Another rpoB mutation not detected by LiPA was a deletion at rpoB 518. This region of the rpoB gene is situated between two probes (WT 4 and 5) and, thus, can be missed due to their overlap. Deletion at rpoB 518 is a rare mutation and has previously been reported as missed by another line probe test, the Inno-LiPA Rif.TB, (Innogenetics, Belgium).23 Deletion at 518 has also been reported from other Asian countries.24 One of our phenotypic RIF-susceptible strains showed an H526Y mutation in rpoB gene confirmed by DNA sequencing. Silent mutations within the RRDR of the rpoB gene have been reported,21 though codon 526 mutations are very strongly associated with RIF resistance. However, Van Deun et al report mutations at codon 526 in Bangladeshi strains which tested susceptible on growth-based susceptibility method and were classified as probably resistant.25
The assay failed to detect 23.7% of isoniazid resistant strains in our samples, lowering the detection rate of MDR-TB, resistant to both RIF and INH, to just 71.7%. Isoniazid resistance detection rate of 76% in our sample is consistent with a sensitivity of 78.5% for the assay reported from China, though not from South Africa.7,9 A probable explanation for this could be a difference in the prevalent strains in different regions and their associated mutations. Conversely, high prevalence of Beijing strains in China, as opposed to Central Asian Strain-1 in Pakistan and India,3,9,11 does not seem to affect the spectrum of rpoB and katG mutations in the region.

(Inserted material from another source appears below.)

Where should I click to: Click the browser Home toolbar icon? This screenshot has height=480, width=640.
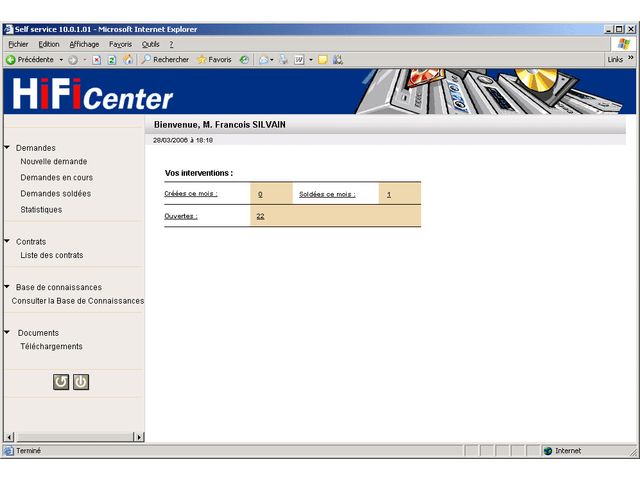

Earlier study on INH-resistant strains from Pakistan reported 63% mutation at codon 315 of katG mutation.3 This is lower than the rate of this mutation detected in our study (66.1%). This difference can be attributed to a smaller sample size and a different methodology used in the previous study. Our rates, however, fell within the wide range of S315T mutation rates (54 to 92%) quoted in studies from China, Vietnam and Egypt.10,17,26 Additionally, Ali et al detected inhA promoter region mutation in only 1/62 MDR isolates tested, while this study identified 11.9% of INH-resistant isolates with mutation at this locus. Wu et al from China have reported similar rates of inhA mutation at 17%.26
Among the phenotypic INH-resistant strains, one was found with W300L and another with S315N mutation upon katG sequencing. Though codon 300 of katG lies beyond the hot spot of mutations, W300L has been reported as a rare mutation in MTB strains from Myanmar.15 Sequencing for katG mutations in our samples confirmed that 13/14 INH-resistant strains which were not detected by MTBDRplus did not harbour mutations at codon 315, the locus targeted by MTBDRplus. Resistance in such strains may be due to mutations in regions other than codon 315 of katG (W300L in one of our isolates) or positions -15, -16 and -8 in the inhA promoter region; or because of mutations in genes not represented on the test strip, such as ahpC, kasA, oxyR, and ndh, as suggested by Miotto et al and Anek-Vorapong et al.8,18 Further studies are required to assess the presence and rates of mutations within these genes so that they may be included in rapid assays for the detection of INH resistance.
The line-probe assay, GenoType® MTBDRplus, for rapid detection of anti-mycobacterial resistance detected only 76.3% of INH-resistant MTB strains. The detection rate of RIF resistance was >90%. This indicates the limitation of LiPA for use in this region, and the need for additional probes to improve the sensitivity of the assay for local strains in Pakistan.
We would like to thank Sana Jafri, Akbar Kanji, Maqboola Dojki and the AKUH Clinical Microbiology Laboratory for their technical support.
Sources of Support:
Hain Lifescience provided free of charge Genotype MTBDRplus® kits and reagents for this research. This study was supported through grants from the Joint Pakistan-US Academic and Research Program HEC/MoST/USAID.